*Task item*.
Line count for "button": state how many lines of the data below include it, and output nothing more.

*Provided data*.
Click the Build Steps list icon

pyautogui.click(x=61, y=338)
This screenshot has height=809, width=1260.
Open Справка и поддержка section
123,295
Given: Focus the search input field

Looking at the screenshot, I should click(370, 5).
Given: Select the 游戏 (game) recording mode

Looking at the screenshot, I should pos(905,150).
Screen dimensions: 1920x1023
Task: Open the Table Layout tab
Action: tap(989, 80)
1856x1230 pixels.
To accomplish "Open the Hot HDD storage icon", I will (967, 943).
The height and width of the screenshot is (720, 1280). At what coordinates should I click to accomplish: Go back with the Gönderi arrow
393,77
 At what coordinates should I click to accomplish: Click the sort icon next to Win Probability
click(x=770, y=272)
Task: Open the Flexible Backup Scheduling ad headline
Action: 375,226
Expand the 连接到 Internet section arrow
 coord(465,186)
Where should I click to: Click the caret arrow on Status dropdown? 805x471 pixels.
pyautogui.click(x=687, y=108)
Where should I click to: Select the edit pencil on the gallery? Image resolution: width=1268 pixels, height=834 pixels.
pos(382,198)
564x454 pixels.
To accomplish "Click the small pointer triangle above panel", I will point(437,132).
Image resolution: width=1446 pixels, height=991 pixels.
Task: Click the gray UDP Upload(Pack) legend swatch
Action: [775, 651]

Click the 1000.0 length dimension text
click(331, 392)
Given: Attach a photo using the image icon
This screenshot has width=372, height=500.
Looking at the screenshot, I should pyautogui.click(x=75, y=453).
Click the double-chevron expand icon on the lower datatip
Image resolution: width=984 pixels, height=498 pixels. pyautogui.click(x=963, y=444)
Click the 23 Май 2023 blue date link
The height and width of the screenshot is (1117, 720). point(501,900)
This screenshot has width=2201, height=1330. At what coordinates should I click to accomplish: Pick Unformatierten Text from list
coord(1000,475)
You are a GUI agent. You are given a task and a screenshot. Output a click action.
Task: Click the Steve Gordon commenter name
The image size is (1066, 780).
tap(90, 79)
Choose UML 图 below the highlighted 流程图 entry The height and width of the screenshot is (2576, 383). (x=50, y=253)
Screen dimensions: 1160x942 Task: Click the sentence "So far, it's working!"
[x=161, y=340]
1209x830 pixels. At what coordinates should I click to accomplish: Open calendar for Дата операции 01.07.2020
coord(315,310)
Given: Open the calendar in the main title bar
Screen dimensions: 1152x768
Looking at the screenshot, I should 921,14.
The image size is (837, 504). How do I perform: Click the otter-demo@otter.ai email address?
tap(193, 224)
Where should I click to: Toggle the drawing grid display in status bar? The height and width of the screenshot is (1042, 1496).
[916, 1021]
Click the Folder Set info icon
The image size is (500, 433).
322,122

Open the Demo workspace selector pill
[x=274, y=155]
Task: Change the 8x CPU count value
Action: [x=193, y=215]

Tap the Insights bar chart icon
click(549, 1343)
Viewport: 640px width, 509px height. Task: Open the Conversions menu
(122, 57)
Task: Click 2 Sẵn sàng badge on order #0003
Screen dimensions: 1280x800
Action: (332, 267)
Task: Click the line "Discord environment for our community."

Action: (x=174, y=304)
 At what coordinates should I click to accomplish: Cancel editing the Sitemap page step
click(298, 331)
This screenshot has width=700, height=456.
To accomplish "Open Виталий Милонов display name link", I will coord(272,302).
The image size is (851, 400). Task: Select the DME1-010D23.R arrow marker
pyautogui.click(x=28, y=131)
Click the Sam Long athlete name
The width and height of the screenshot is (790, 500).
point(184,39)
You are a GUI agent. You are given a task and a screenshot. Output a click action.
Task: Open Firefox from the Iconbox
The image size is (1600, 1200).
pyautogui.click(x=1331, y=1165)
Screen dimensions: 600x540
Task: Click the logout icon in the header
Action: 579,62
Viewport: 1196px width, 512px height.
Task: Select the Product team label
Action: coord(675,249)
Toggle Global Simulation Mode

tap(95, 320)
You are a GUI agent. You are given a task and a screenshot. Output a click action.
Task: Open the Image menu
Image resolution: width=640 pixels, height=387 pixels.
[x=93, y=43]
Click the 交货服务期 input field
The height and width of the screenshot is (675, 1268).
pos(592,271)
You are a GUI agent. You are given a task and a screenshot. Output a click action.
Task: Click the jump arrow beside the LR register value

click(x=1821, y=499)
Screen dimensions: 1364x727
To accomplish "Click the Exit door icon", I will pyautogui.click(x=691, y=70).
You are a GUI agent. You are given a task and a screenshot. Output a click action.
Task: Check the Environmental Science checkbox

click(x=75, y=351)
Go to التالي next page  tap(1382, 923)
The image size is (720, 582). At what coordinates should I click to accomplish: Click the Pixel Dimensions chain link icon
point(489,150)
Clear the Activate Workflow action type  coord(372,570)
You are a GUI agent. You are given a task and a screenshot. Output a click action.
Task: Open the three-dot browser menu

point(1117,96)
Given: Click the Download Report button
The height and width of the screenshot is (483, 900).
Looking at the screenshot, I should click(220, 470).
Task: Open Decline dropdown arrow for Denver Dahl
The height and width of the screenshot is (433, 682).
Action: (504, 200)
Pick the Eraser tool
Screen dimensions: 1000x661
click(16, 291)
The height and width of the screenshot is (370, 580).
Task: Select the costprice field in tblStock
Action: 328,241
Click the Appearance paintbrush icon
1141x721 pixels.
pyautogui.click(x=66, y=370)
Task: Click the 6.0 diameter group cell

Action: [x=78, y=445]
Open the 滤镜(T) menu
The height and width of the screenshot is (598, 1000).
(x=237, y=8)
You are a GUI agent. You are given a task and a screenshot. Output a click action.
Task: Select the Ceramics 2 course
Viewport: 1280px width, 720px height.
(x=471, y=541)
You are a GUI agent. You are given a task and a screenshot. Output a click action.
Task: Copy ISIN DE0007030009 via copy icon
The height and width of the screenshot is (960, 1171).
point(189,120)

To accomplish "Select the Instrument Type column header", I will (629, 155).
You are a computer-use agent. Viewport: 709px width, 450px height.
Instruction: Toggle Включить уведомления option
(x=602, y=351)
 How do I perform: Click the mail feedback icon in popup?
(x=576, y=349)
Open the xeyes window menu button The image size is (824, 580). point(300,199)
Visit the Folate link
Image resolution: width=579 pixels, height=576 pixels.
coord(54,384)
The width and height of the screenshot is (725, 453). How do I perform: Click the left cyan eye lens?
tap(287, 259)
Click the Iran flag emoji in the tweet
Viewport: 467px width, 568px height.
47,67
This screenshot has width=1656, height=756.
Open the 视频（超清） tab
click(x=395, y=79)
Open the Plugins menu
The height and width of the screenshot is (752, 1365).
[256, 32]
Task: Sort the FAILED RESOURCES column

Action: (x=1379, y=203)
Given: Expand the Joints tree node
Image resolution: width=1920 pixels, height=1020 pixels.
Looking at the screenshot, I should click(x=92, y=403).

*Solution for this problem*.
2